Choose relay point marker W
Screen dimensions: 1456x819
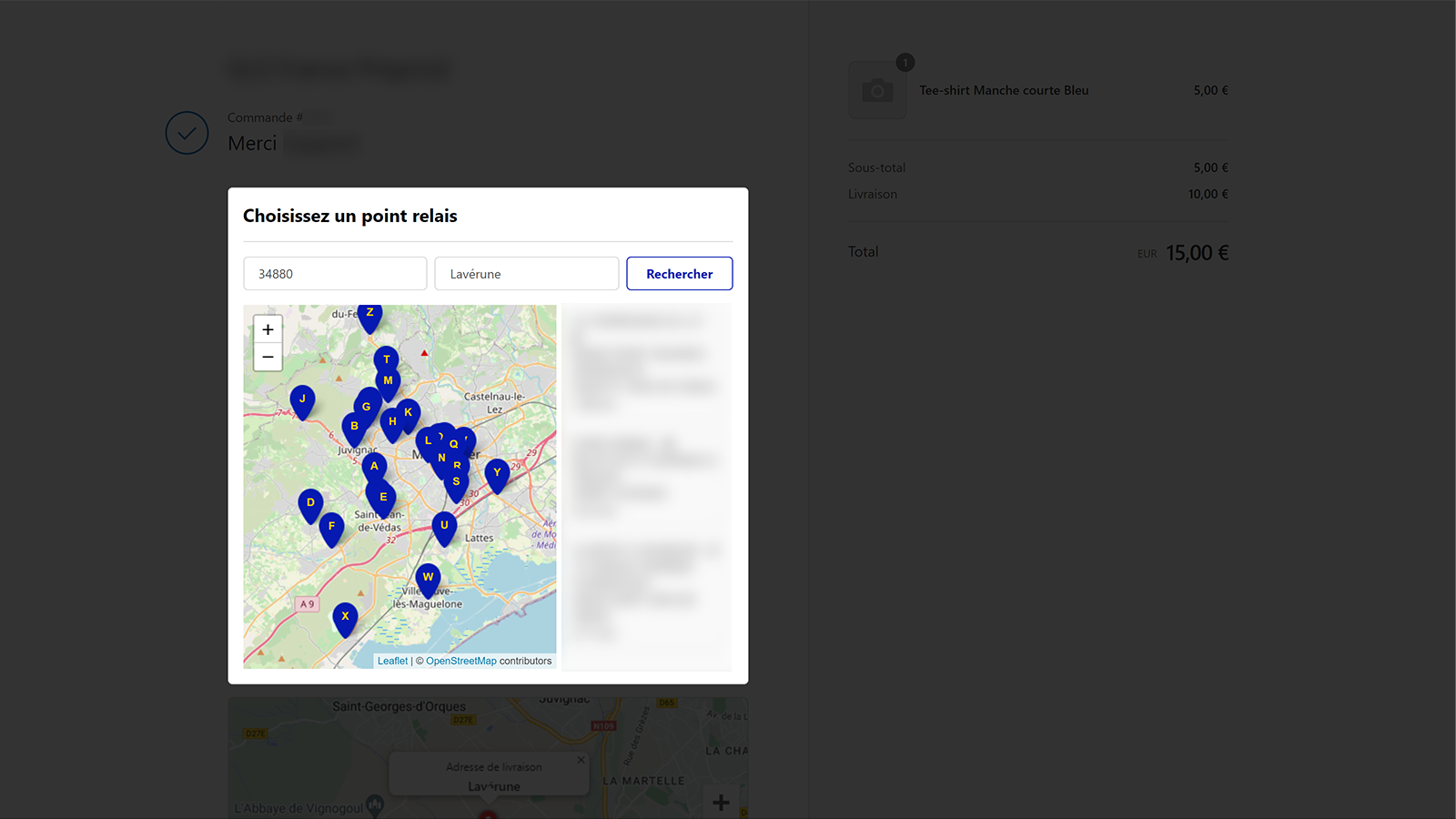coord(428,580)
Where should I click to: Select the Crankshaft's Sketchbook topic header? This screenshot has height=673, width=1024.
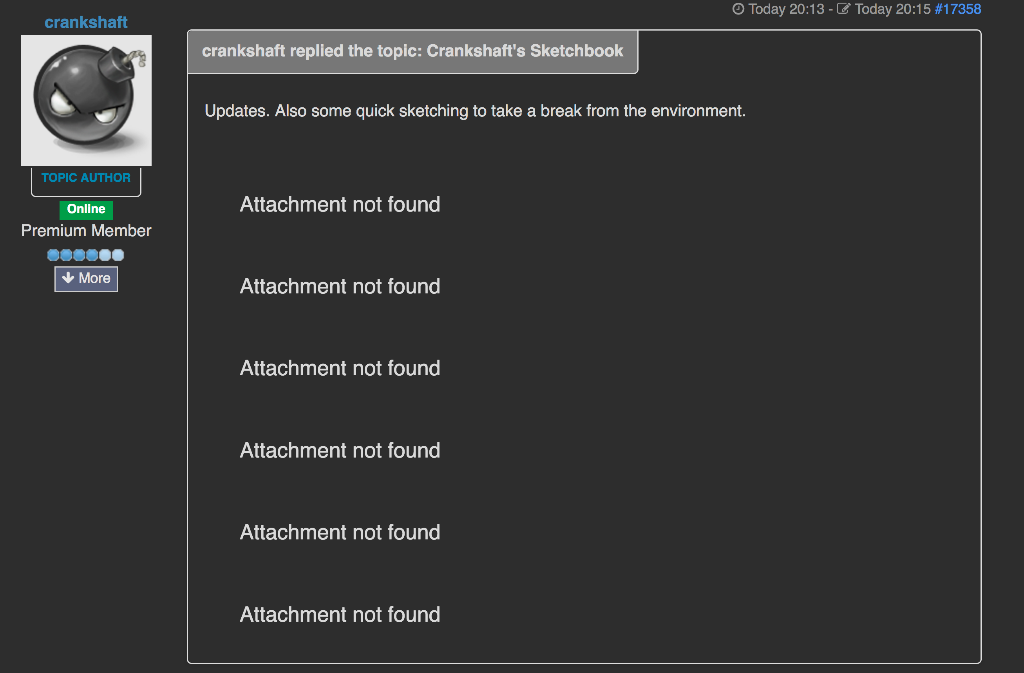click(412, 51)
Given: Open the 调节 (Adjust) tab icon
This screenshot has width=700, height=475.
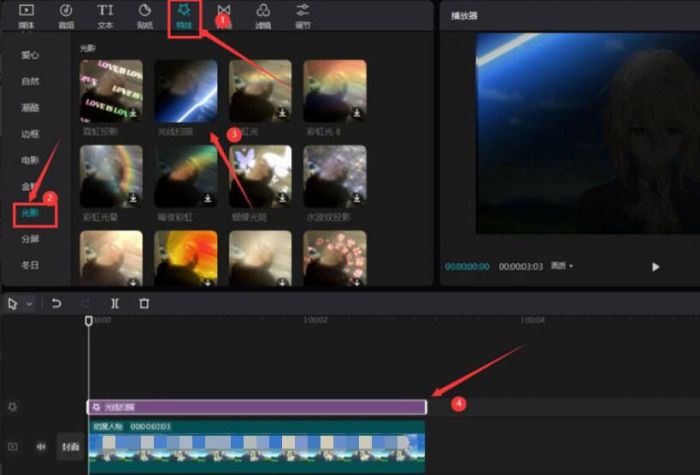Looking at the screenshot, I should pyautogui.click(x=301, y=13).
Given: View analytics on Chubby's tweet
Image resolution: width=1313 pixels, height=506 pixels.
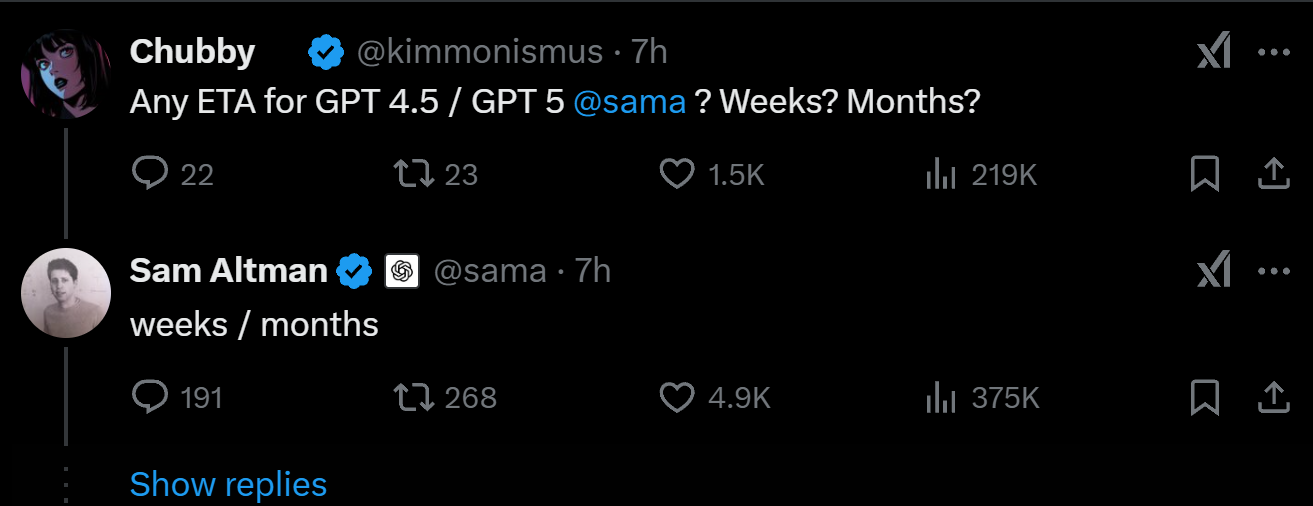Looking at the screenshot, I should coord(941,175).
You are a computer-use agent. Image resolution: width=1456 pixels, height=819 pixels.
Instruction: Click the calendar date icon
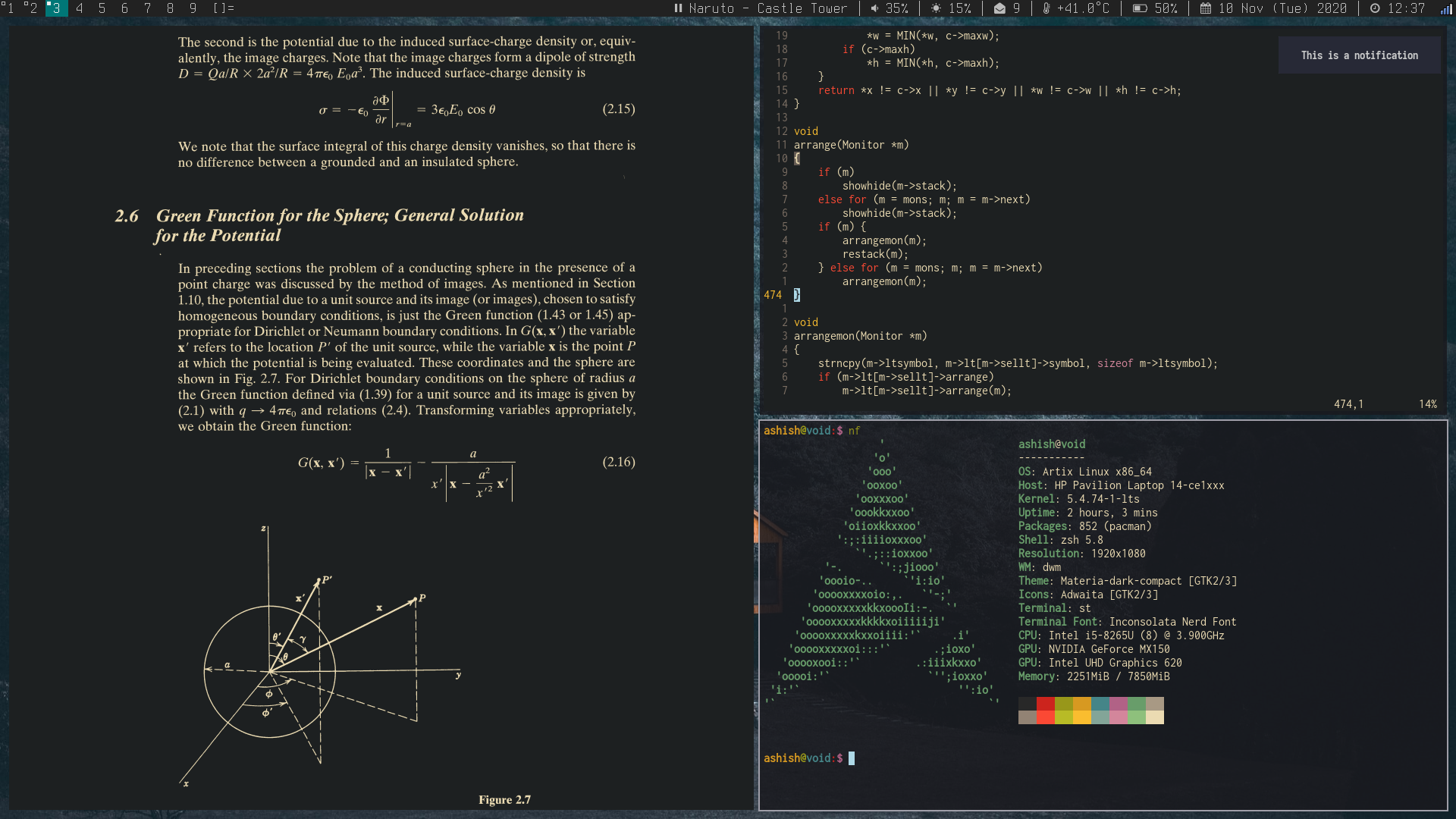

══════

◆ **Stated task**
Rewrite the listing from its first line through the line containing "Looking at the screenshot, I should coord(941,175).", putting "Task" wherever "Given" appears and changing nothing else. Leave the pictures out.

◆ **Complete response**
Choose relay point marker W
Screen dimensions: 1456x819
coord(428,580)
Where should I click to: Select the Crankshaft's Sketchbook topic header? This screenshot has height=673, width=1024.
click(412, 51)
Task: Open the 调节 (Adjust) tab icon
This screenshot has width=700, height=475.
Looking at the screenshot, I should pyautogui.click(x=301, y=13).
Task: View analytics on Chubby's tweet
Image resolution: width=1313 pixels, height=506 pixels.
Looking at the screenshot, I should coord(941,175).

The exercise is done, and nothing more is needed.